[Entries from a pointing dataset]
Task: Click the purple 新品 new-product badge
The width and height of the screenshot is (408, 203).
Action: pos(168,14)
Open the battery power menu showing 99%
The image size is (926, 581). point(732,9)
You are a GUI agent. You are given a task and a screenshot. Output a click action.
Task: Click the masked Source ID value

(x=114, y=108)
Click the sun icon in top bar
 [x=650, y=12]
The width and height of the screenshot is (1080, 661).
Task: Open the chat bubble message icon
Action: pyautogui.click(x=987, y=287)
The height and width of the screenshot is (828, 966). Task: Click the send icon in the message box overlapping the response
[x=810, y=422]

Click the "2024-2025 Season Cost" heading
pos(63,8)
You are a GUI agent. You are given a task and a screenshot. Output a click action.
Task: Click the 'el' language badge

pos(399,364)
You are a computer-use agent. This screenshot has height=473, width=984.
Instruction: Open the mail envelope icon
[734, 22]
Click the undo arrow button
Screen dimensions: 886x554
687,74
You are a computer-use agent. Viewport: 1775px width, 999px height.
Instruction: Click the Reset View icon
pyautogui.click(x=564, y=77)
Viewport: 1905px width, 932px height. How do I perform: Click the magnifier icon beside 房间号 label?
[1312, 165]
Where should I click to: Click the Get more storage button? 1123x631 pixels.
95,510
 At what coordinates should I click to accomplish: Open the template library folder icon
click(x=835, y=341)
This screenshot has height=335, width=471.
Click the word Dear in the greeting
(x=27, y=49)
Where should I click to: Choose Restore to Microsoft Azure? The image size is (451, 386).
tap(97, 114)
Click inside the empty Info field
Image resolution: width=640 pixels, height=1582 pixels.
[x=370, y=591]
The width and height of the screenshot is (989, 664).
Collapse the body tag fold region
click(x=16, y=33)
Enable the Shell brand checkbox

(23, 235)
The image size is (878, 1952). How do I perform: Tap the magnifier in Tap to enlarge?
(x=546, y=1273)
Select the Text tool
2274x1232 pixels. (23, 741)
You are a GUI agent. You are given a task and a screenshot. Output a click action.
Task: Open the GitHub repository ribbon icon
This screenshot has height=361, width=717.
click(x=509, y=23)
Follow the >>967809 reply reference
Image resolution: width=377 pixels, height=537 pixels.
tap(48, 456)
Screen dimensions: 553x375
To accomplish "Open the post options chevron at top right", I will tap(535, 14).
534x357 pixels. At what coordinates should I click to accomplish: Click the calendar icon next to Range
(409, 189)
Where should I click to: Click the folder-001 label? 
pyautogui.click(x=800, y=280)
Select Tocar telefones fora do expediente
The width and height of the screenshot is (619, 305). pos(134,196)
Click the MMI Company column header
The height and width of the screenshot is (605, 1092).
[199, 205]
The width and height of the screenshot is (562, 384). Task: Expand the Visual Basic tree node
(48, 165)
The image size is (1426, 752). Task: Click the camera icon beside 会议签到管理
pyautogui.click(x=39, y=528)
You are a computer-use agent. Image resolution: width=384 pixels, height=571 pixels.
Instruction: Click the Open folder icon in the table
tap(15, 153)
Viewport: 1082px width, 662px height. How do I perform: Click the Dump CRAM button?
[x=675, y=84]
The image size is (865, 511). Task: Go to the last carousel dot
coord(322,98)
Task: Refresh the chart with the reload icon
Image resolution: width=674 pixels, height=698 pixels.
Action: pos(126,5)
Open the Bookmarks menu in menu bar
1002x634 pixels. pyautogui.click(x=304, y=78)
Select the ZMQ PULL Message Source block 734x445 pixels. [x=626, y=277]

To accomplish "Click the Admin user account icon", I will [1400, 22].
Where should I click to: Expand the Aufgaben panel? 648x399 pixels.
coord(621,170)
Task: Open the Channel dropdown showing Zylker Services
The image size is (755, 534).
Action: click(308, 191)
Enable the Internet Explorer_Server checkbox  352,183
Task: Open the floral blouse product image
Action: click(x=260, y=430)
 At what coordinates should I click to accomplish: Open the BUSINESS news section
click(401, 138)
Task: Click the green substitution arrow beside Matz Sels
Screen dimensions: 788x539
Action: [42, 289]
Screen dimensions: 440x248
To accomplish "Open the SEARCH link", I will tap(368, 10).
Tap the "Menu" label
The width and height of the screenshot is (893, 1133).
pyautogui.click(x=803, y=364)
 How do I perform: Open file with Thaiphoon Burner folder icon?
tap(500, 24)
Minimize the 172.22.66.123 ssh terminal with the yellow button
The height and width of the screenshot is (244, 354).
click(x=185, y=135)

WRITTEN PROBLEM:
Write out every entry above again, word for word, without changing anything.

THE COMPLETED TASK:
Task: Click the purple 新品 new-product badge
The width and height of the screenshot is (408, 203).
Action: pos(168,14)
Open the battery power menu showing 99%
The image size is (926, 581). point(732,9)
You are a GUI agent. You are given a task and a screenshot. Output a click action.
Task: Click the masked Source ID value

(x=114, y=108)
Click the sun icon in top bar
 [x=650, y=12]
The width and height of the screenshot is (1080, 661).
Task: Open the chat bubble message icon
Action: pyautogui.click(x=987, y=287)
The height and width of the screenshot is (828, 966). Task: Click the send icon in the message box overlapping the response
[x=810, y=422]

Click the "2024-2025 Season Cost" heading
pos(63,8)
You are a GUI agent. You are given a task and a screenshot. Output a click action.
Task: Click the 'el' language badge

pos(399,364)
You are a computer-use agent. This screenshot has height=473, width=984.
Instruction: Open the mail envelope icon
[734, 22]
Click the undo arrow button
Screen dimensions: 886x554
687,74
You are a computer-use agent. Viewport: 1775px width, 999px height.
Instruction: Click the Reset View icon
pyautogui.click(x=564, y=77)
Viewport: 1905px width, 932px height. How do I perform: Click the magnifier icon beside 房间号 label?
[1312, 165]
Where should I click to: Click the Get more storage button? 1123x631 pixels.
95,510
 At what coordinates should I click to accomplish: Open the template library folder icon
click(x=835, y=341)
This screenshot has height=335, width=471.
Click the word Dear in the greeting
(x=27, y=49)
Where should I click to: Choose Restore to Microsoft Azure? The image size is (451, 386).
tap(97, 114)
Click inside the empty Info field
Image resolution: width=640 pixels, height=1582 pixels.
[x=370, y=591]
The width and height of the screenshot is (989, 664).
Collapse the body tag fold region
click(x=16, y=33)
Enable the Shell brand checkbox

(23, 235)
The image size is (878, 1952). How do I perform: Tap the magnifier in Tap to enlarge?
(x=546, y=1273)
Select the Text tool
2274x1232 pixels. (23, 741)
You are a GUI agent. You are given a task and a screenshot. Output a click action.
Task: Open the GitHub repository ribbon icon
This screenshot has height=361, width=717.
click(x=509, y=23)
Follow the >>967809 reply reference
Image resolution: width=377 pixels, height=537 pixels.
tap(48, 456)
Screen dimensions: 553x375
To accomplish "Open the post options chevron at top right", I will tap(535, 14).
534x357 pixels. At what coordinates should I click to accomplish: Click the calendar icon next to Range
(409, 189)
Where should I click to: Click the folder-001 label? 
pyautogui.click(x=800, y=280)
Select Tocar telefones fora do expediente
The width and height of the screenshot is (619, 305). pos(134,196)
Click the MMI Company column header
The height and width of the screenshot is (605, 1092).
[199, 205]
The width and height of the screenshot is (562, 384). Task: Expand the Visual Basic tree node
(48, 165)
The image size is (1426, 752). Task: Click the camera icon beside 会议签到管理
pyautogui.click(x=39, y=528)
You are a computer-use agent. Image resolution: width=384 pixels, height=571 pixels.
Instruction: Click the Open folder icon in the table
tap(15, 153)
Viewport: 1082px width, 662px height. How do I perform: Click the Dump CRAM button?
[x=675, y=84]
The image size is (865, 511). Task: Go to the last carousel dot
coord(322,98)
Task: Refresh the chart with the reload icon
Image resolution: width=674 pixels, height=698 pixels.
Action: pos(126,5)
Open the Bookmarks menu in menu bar
1002x634 pixels. pyautogui.click(x=304, y=78)
Select the ZMQ PULL Message Source block 734x445 pixels. [x=626, y=277]

To accomplish "Click the Admin user account icon", I will [1400, 22].
Where should I click to: Expand the Aufgaben panel? 648x399 pixels.
coord(621,170)
Task: Open the Channel dropdown showing Zylker Services
The image size is (755, 534).
Action: click(308, 191)
Enable the Internet Explorer_Server checkbox  352,183
Task: Open the floral blouse product image
Action: click(x=260, y=430)
 At what coordinates should I click to accomplish: Open the BUSINESS news section
click(401, 138)
Task: Click the green substitution arrow beside Matz Sels
Screen dimensions: 788x539
Action: [42, 289]
Screen dimensions: 440x248
To accomplish "Open the SEARCH link", I will tap(368, 10).
Tap the "Menu" label
The width and height of the screenshot is (893, 1133).
pyautogui.click(x=803, y=364)
 How do I perform: Open file with Thaiphoon Burner folder icon?
tap(500, 24)
Minimize the 172.22.66.123 ssh terminal with the yellow button
The height and width of the screenshot is (244, 354).
click(x=185, y=135)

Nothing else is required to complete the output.